Predicting poor outcome

  • Change therapy or recognise futility.

The truth about lactate

Rinaldo Bellomo, ANZIC RC Melbourne, Australia

Summary: Lactate = stress ≠ tissue hypoxia

Key messages

  • Hyperlactataemia predicts death.
  • Dynamic lactate indices as predictor of outcome in critically ill patient.
  • Lactate level predicts mortality as compared to glucose
  • At ED presentation, raised lactate signifies increased risk. – ARISE trial
  • Bigger predictor than refractory hypotension – but why?
  • Belief = lactate is biomarker of tissue hypoxia and anaerobic glycolysis.

The golden rules of biomarkers

  • The biomarker link to the condition must be biologically plausible and independent
  • Must be tested in the population of interest
  • Accuracy of the biomarker must be assessed with AUROC eg. BNP, NGAL

Is lactate plausible?

  • Lactate level changes with training – but tissue hypoxia is tissue hypoxia, how can training change it?
  • Relatively unchanged lactate level with low PaO2 level in Mount Everest climber.
  • Lactate shuttle between organs and cells as shown in magnetic resonance spectroscopy data in animal model and laser microscopy.
  • Lactate as a hormone to mitochondria and nucleus
  • Renal lactate uptake in endotoxic shock
  • Lactate is released in lung in relation to CO2 production

Clinical plausibility

  • Lactate increase in adrenergic state, adrenaline infusion, liver failure, hyperdynamic state WITH NO EVIDENCE OF CO-EXISTING TISSUE HYPOXIA.
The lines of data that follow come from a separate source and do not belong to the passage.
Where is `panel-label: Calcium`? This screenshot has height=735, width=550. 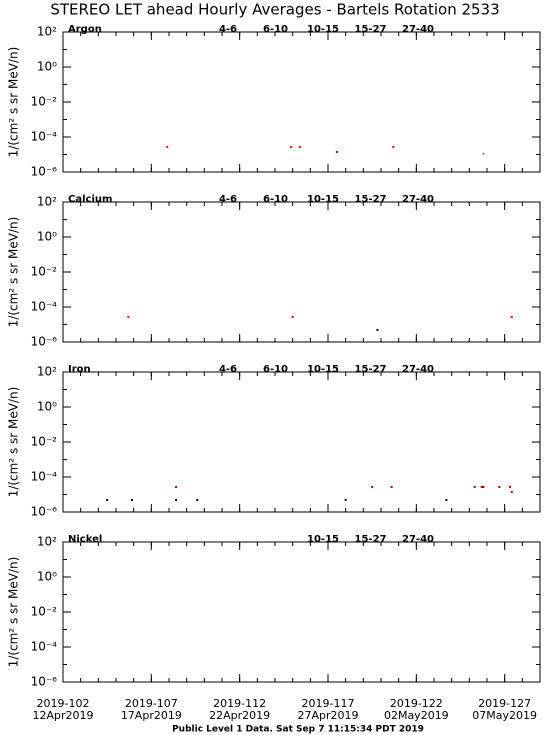 panel-label: Calcium is located at coordinates (90, 200).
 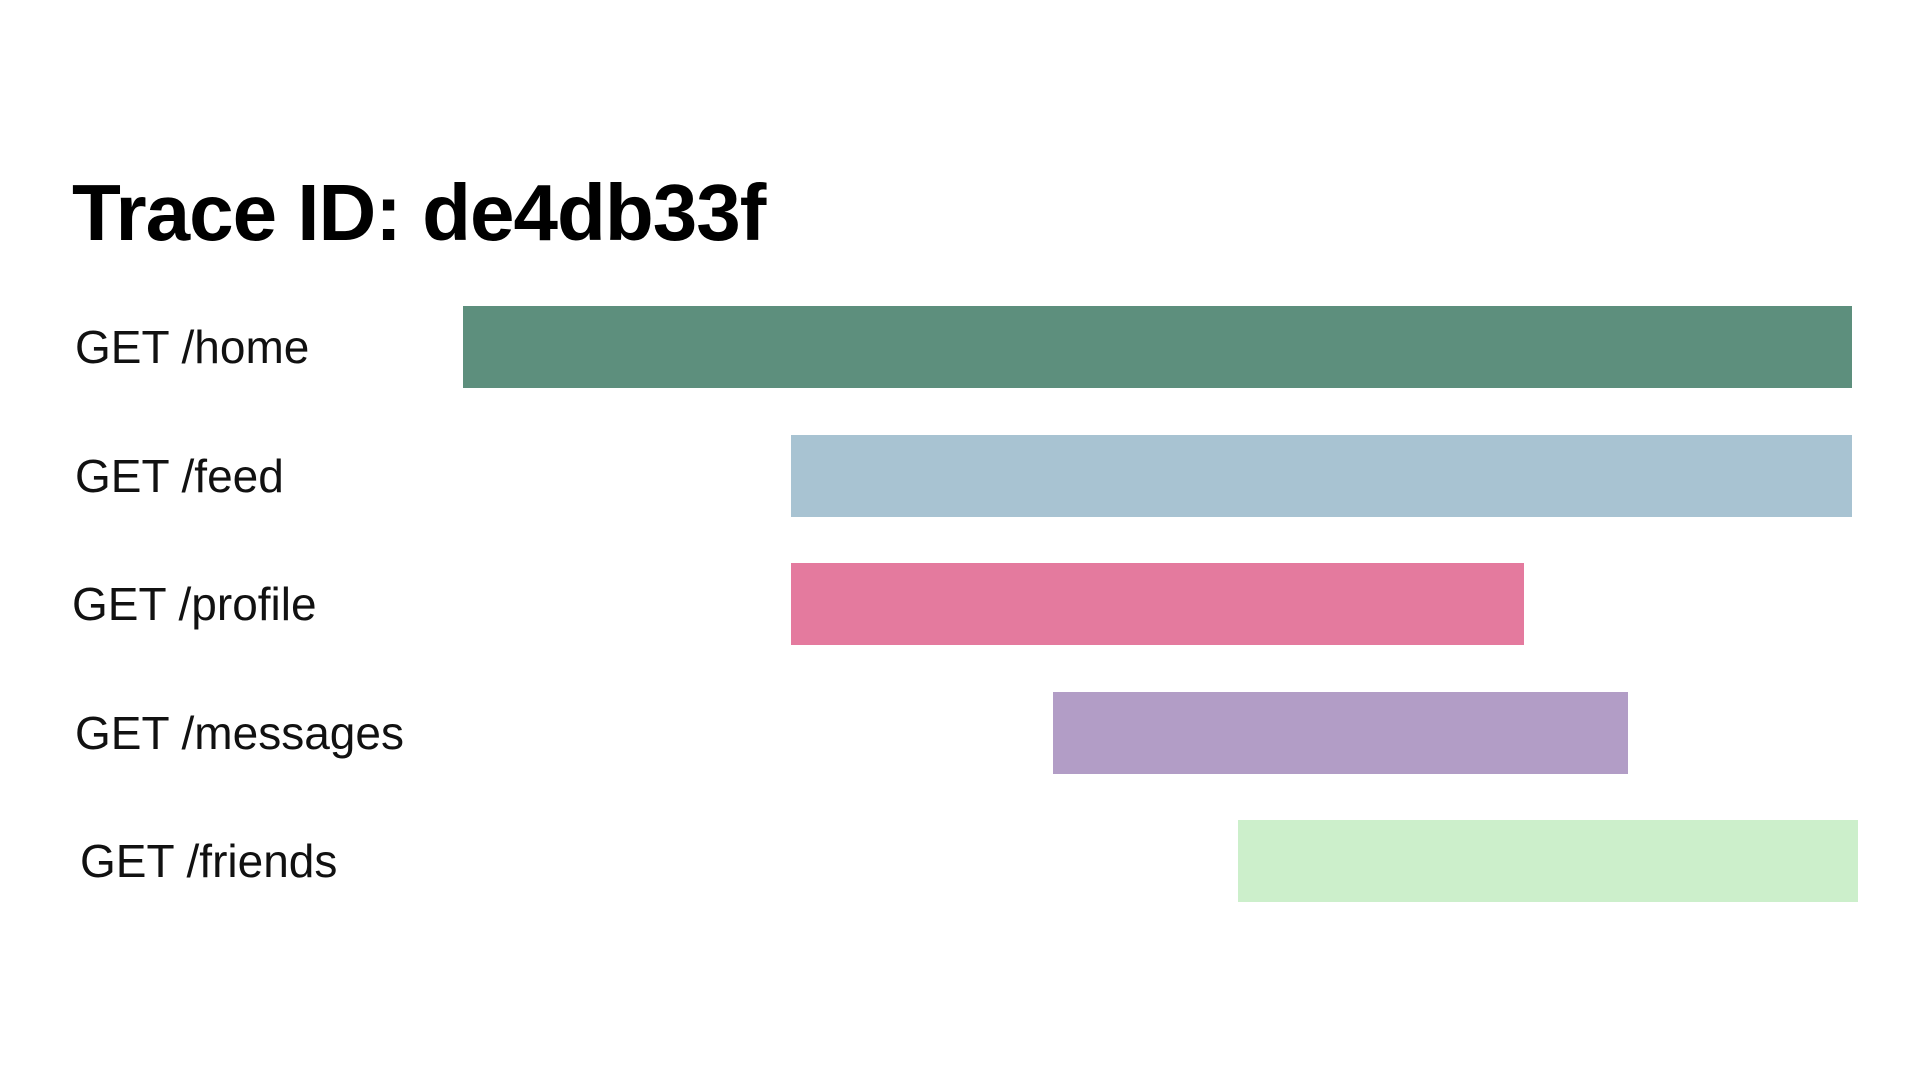 I want to click on span-bar-home, so click(x=1158, y=347).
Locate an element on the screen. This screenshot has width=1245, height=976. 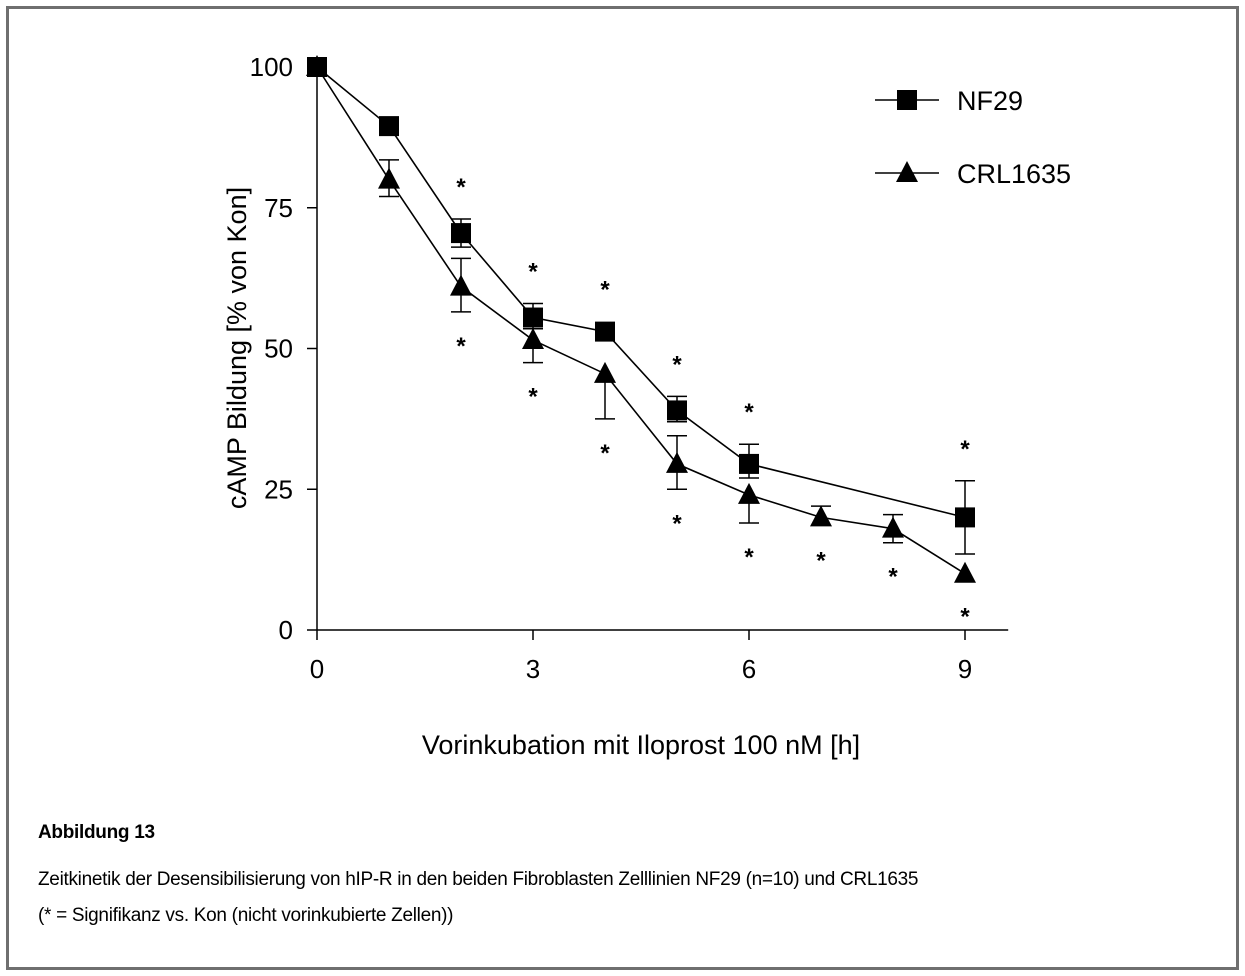
x-tick-label: 9 is located at coordinates (965, 669).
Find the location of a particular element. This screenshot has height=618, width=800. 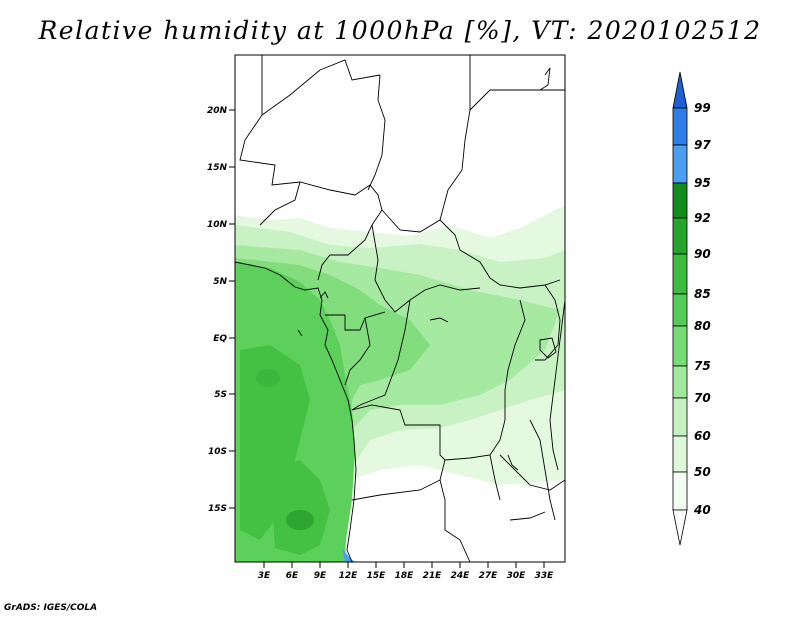

colorbar-label: 50 is located at coordinates (702, 472).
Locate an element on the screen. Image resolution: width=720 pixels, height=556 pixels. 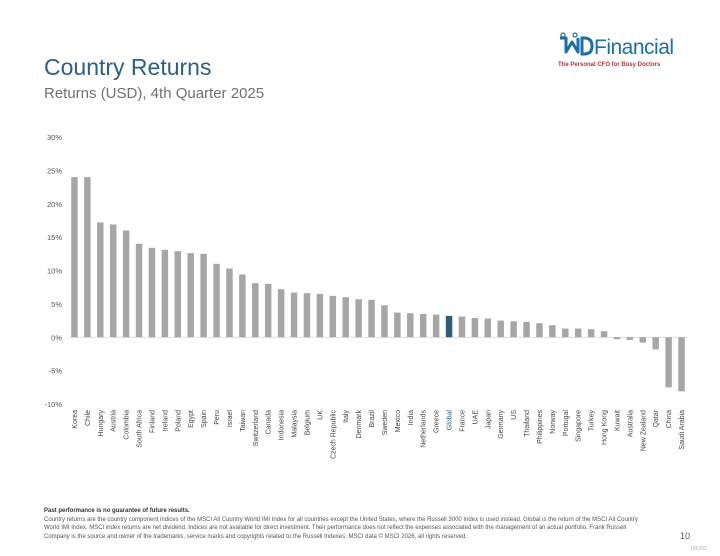
bar-ireland is located at coordinates (165, 294).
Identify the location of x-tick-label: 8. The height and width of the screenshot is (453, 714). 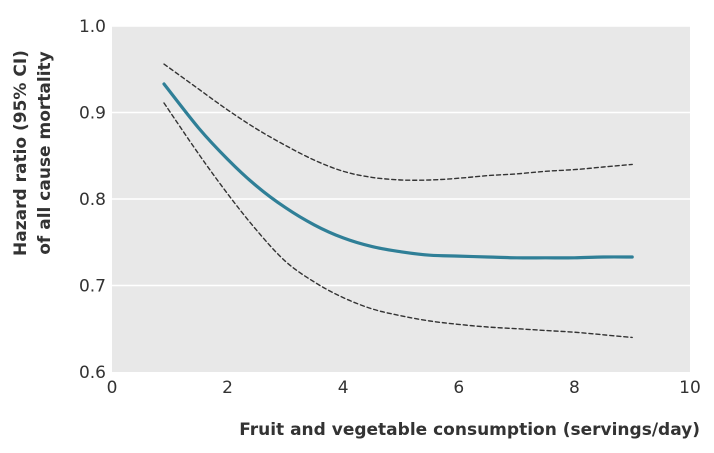
(574, 388).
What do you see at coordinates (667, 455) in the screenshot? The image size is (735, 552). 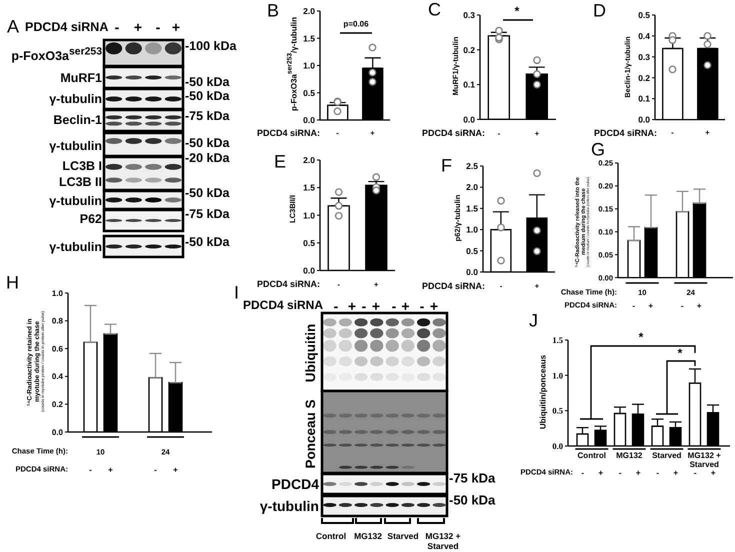 I see `x-tick-label: Starved` at bounding box center [667, 455].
AUCROC for tissue hypoxia / anaerobic glycolysis

  • No such analysis ever done
  • The reason is that no one can confirm or refute tissue hypoxia – of what? the whole body? the organ? specific cells?

Conclusion

  • Lactate is not an accurate or reliable or robust marker of hypoxia
  • Its link with hypoxia is biologically flawed
  • More likely to be marker of physiological stress
  • It is now clear that lactate is a major mitochondrial fuel
  • Rapidly utilized in cell to cell and intracell shuttles
  • Taken up by mitochondria to optimize bioenergetics
  • It acts like a hormone with powerful effects on protein synthesis
  • It is associated with increased mortality, so is fever and hypotension
  • Our scientific journey toward real understanding of lactate has only just begun.